● The records
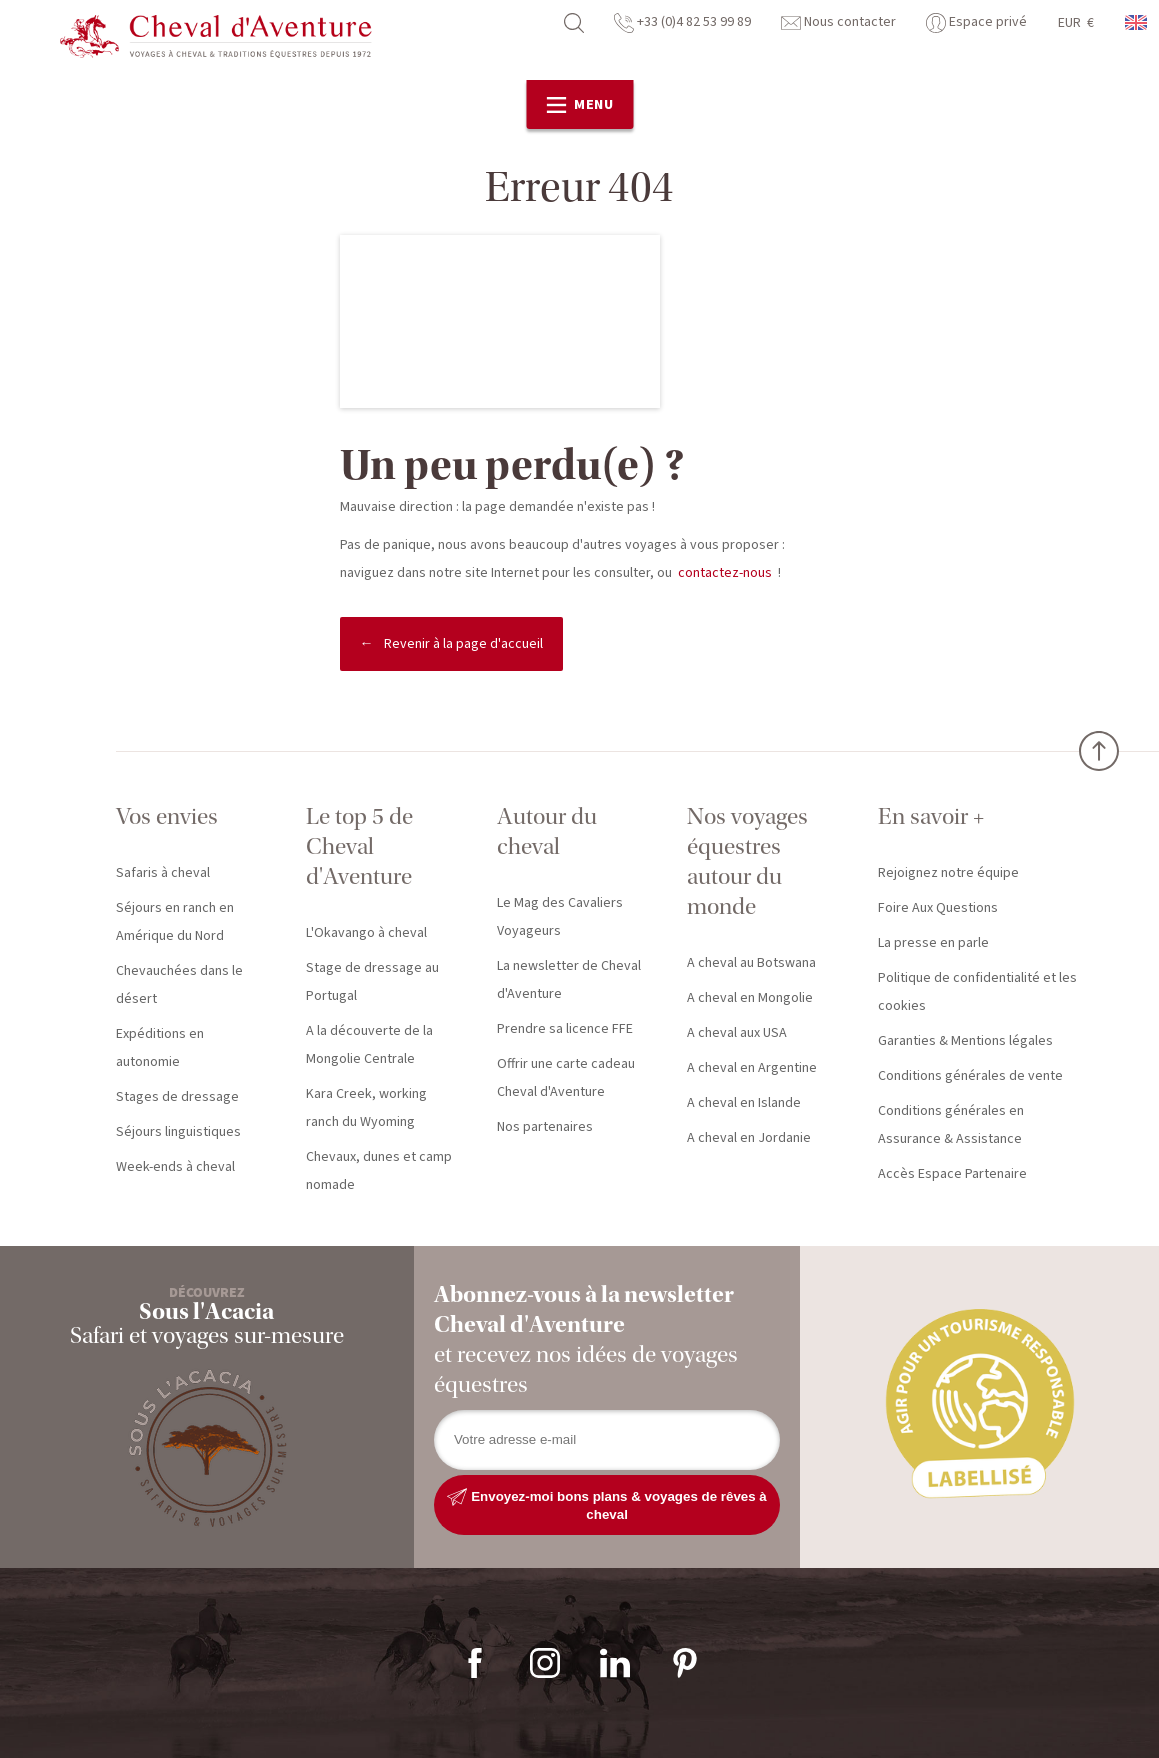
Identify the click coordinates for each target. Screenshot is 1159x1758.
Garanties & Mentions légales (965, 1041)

==

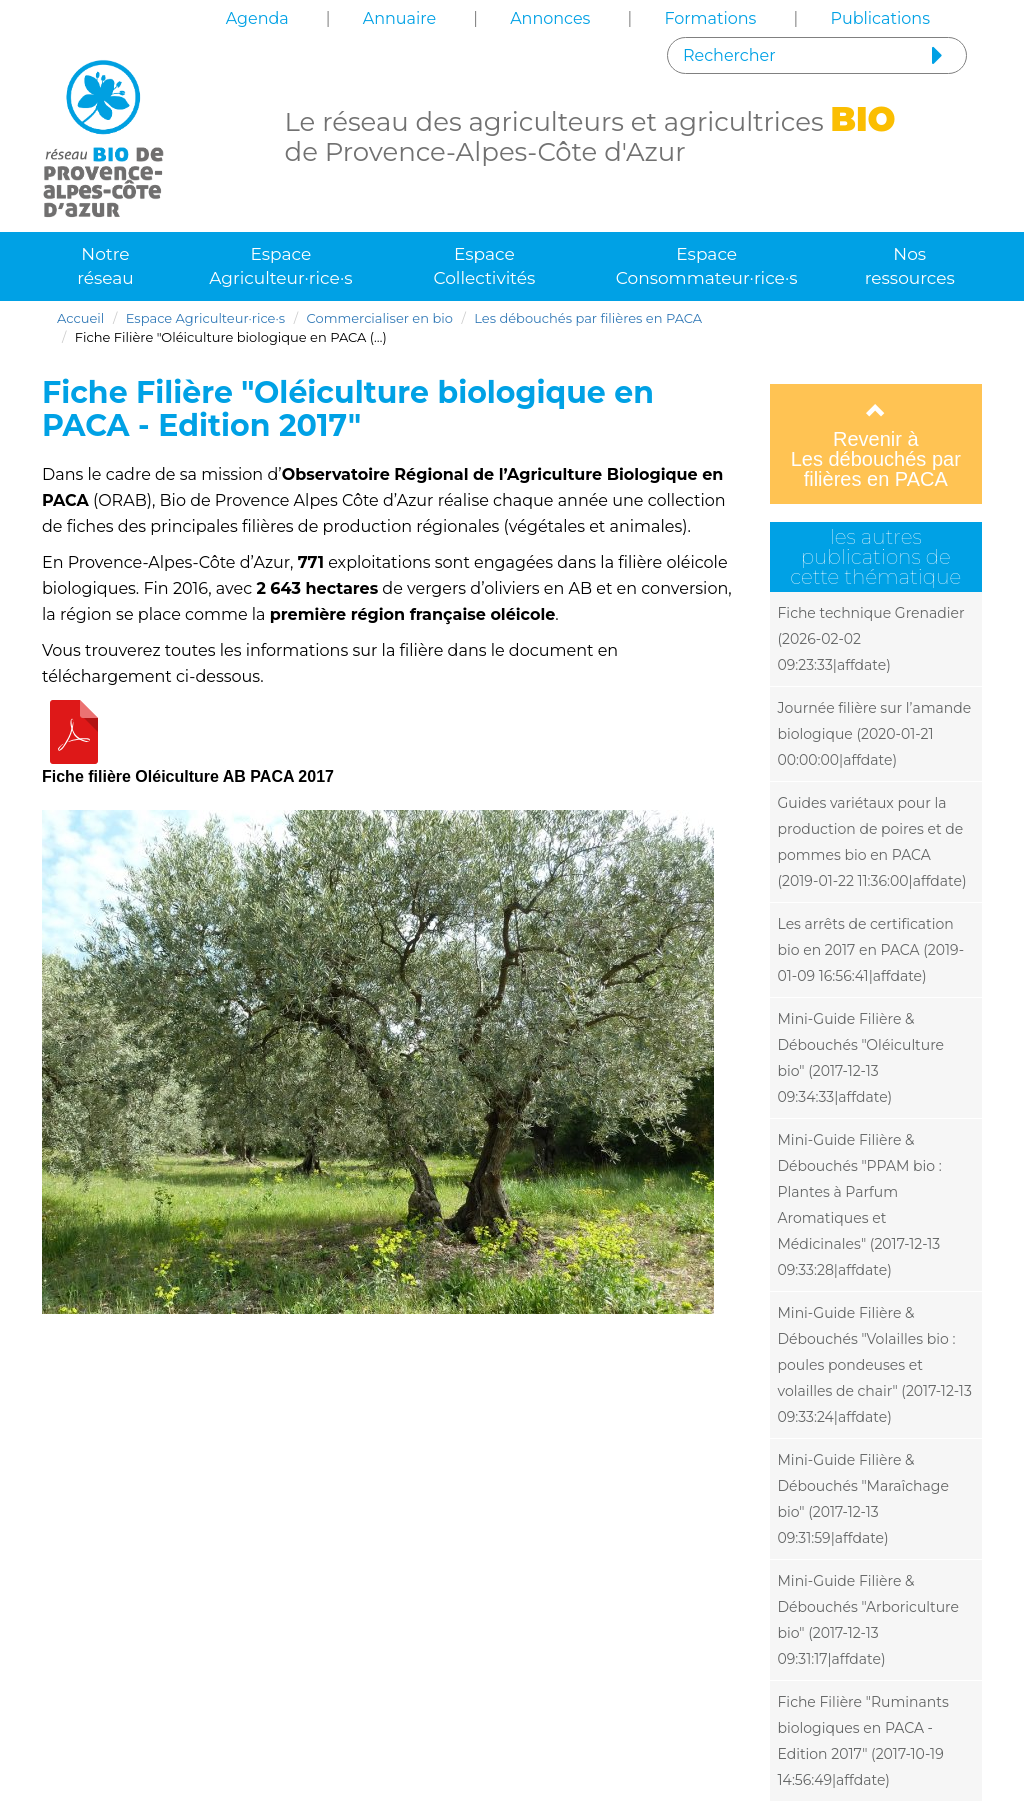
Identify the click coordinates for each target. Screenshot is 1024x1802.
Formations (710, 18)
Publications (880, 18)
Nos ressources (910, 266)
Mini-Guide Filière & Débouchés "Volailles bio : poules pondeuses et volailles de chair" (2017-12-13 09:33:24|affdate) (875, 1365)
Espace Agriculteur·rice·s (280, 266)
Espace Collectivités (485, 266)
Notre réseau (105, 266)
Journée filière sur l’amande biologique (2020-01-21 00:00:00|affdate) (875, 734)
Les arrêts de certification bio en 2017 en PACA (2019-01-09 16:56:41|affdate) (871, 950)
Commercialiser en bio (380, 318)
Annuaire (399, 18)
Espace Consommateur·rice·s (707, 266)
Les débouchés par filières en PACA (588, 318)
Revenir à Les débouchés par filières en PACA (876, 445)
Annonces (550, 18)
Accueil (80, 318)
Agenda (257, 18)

...

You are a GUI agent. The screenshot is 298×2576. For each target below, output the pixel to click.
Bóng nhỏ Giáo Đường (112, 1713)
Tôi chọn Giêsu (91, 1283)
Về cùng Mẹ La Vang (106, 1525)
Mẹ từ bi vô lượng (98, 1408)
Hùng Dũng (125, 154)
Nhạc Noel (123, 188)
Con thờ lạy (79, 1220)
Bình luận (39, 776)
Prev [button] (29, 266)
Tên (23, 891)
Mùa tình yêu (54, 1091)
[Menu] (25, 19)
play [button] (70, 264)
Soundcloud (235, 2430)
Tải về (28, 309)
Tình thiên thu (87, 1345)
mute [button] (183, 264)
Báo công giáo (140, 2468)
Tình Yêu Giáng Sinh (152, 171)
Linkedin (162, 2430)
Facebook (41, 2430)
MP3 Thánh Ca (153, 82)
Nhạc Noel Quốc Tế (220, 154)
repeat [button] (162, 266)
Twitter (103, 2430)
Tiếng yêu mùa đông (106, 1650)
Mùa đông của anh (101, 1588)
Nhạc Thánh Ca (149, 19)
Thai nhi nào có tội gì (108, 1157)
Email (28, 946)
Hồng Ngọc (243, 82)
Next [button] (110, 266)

● Exercise instructions
Could you pull out the stretch from the line containing "Screenshot is 1024x1802." through the line containing "Agenda (257, 18)", both included, and reproduce those lines verbatim with nothing else?

● Output for this exercise
Identify the click coordinates for each target. Screenshot is 1024x1802.
Formations (710, 18)
Publications (880, 18)
Nos ressources (910, 266)
Mini-Guide Filière & Débouchés "Volailles bio : poules pondeuses et volailles de chair" (2017-12-13 09:33:24|affdate) (875, 1365)
Espace Agriculteur·rice·s (280, 266)
Espace Collectivités (485, 266)
Notre réseau (105, 266)
Journée filière sur l’amande biologique (2020-01-21 00:00:00|affdate) (875, 734)
Les arrêts de certification bio en 2017 en PACA (2019-01-09 16:56:41|affdate) (871, 950)
Commercialiser en bio (380, 318)
Annuaire (399, 18)
Espace Consommateur·rice·s (707, 266)
Les débouchés par filières en PACA (588, 318)
Revenir à Les débouchés par filières en PACA (876, 445)
Annonces (550, 18)
Accueil (80, 318)
Agenda (257, 18)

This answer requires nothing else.